Going into nature to become undisguised and naked
I will go to the bank by the wood and become undisguised and naked” —Walt Whitman
I recently heard an old recording of the opening stanzas of Walt Whitman’s Song of Myself (you can read the poem on the Poetry Foundation website), and the above line grabbed my attention. Whitman goes to the bank by the wood to find what so many of us seek in nature: a liberating opportunity to become “undisguised and naked.” In the social circumstances where we spend nearly all of our time, life can become a series of performances enacting the expectations that the modern world demands. The poet imagines the solitudes of nature as relief from the heavy weight of these social expectations. At the bank by the wood he fancies a place to find his truest self, unencumbered, without expectations, without demands, naked to the world of nature.

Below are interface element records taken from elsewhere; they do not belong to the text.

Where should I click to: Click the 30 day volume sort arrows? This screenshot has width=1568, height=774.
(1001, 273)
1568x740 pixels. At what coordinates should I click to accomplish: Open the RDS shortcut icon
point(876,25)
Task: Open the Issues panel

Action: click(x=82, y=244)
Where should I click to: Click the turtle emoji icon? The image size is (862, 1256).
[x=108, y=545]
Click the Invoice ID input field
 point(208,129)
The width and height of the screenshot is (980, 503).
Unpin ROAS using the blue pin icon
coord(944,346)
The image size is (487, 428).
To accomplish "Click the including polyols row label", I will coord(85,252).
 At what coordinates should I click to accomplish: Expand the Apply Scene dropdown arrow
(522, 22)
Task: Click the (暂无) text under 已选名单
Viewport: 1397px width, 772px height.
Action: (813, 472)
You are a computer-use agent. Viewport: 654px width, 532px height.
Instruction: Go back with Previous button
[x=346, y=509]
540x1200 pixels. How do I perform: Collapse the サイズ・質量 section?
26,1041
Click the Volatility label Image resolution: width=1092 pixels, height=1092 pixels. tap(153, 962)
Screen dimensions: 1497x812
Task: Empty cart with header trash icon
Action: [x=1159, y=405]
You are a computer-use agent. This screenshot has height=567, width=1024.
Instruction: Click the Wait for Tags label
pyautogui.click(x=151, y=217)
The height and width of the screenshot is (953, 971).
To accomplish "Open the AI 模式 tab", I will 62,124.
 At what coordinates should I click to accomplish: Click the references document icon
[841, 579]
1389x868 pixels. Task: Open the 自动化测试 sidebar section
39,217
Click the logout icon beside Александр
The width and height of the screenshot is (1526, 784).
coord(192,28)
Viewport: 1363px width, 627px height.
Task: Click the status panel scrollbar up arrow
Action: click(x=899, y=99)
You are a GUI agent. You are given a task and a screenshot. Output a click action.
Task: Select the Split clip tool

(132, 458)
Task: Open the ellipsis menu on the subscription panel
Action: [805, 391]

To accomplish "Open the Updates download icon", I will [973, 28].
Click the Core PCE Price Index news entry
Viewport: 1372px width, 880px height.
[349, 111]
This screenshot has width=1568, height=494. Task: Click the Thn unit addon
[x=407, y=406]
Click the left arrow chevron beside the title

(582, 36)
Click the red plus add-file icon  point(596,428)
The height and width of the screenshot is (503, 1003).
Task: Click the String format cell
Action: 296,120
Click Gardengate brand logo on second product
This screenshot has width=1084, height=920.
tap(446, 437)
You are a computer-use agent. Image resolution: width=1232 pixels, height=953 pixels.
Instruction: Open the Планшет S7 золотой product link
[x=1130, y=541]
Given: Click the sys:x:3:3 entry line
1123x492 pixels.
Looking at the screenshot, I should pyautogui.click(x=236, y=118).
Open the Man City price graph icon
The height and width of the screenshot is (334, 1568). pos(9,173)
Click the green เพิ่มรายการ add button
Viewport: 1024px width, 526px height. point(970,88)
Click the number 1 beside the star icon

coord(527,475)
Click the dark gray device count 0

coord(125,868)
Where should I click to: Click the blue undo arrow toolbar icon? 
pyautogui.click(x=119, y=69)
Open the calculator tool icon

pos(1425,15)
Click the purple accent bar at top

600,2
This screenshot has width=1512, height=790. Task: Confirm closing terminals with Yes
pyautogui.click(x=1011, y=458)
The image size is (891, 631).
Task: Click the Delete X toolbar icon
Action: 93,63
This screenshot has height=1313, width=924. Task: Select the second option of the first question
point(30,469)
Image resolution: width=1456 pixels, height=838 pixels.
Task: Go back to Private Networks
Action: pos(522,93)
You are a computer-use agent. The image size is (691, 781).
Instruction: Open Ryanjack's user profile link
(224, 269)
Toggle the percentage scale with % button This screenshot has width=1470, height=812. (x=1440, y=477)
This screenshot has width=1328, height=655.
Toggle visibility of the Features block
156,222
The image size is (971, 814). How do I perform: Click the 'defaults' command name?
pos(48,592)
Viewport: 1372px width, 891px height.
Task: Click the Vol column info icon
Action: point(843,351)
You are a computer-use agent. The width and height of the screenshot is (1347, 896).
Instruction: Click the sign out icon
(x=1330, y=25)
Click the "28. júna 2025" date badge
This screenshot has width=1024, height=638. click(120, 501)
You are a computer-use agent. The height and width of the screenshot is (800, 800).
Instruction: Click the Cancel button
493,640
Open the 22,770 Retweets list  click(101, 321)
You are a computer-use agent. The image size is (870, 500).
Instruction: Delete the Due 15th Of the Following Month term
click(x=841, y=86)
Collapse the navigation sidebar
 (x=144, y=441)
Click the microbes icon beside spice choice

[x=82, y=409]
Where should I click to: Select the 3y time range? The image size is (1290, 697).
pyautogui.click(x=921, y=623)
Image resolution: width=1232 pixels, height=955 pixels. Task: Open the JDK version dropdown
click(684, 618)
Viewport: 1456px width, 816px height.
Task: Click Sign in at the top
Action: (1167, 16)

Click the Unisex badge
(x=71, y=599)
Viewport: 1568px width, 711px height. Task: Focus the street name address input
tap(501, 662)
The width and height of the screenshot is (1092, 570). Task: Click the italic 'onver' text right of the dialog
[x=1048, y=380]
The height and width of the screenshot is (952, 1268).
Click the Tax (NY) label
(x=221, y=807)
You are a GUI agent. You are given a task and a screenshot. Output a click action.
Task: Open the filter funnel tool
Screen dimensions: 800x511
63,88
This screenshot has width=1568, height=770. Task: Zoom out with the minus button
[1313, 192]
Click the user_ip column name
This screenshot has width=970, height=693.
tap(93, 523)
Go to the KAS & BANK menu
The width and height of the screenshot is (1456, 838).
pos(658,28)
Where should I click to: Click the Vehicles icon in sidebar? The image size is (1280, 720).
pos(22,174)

But is nature the salve that Whitman imagines? It seems to me that the presumed therapeutic value of the natural world may have more to do with escape than discovery; in my observations, many people seem to go into nature to escape who they have become rather than to find what they might actually be underneath the facades of their daily lives. We have made nature into something for us, “the bank by the wood” where we can unburden ourselves from the unnatural expectations of our human lives. But anyone who has spent much time in the wild knows that nature has its own expectations, demands, and dangers. One can be equally as stressed at the bank by the wood as they are standing in line in the lobby of their hometown bank.
Still, the stresses are different, and the novelties of nature’s demands bring us alive in ways we can never experience in the social realities of our cities and towns. Nature allows us to be undisguised and naked, without judging us or demanding that we be something other than the vulnerable, frightened animals that we are, quivering beneath the masks and pretenses of the brave, strong faces we wear for the worlds we live in.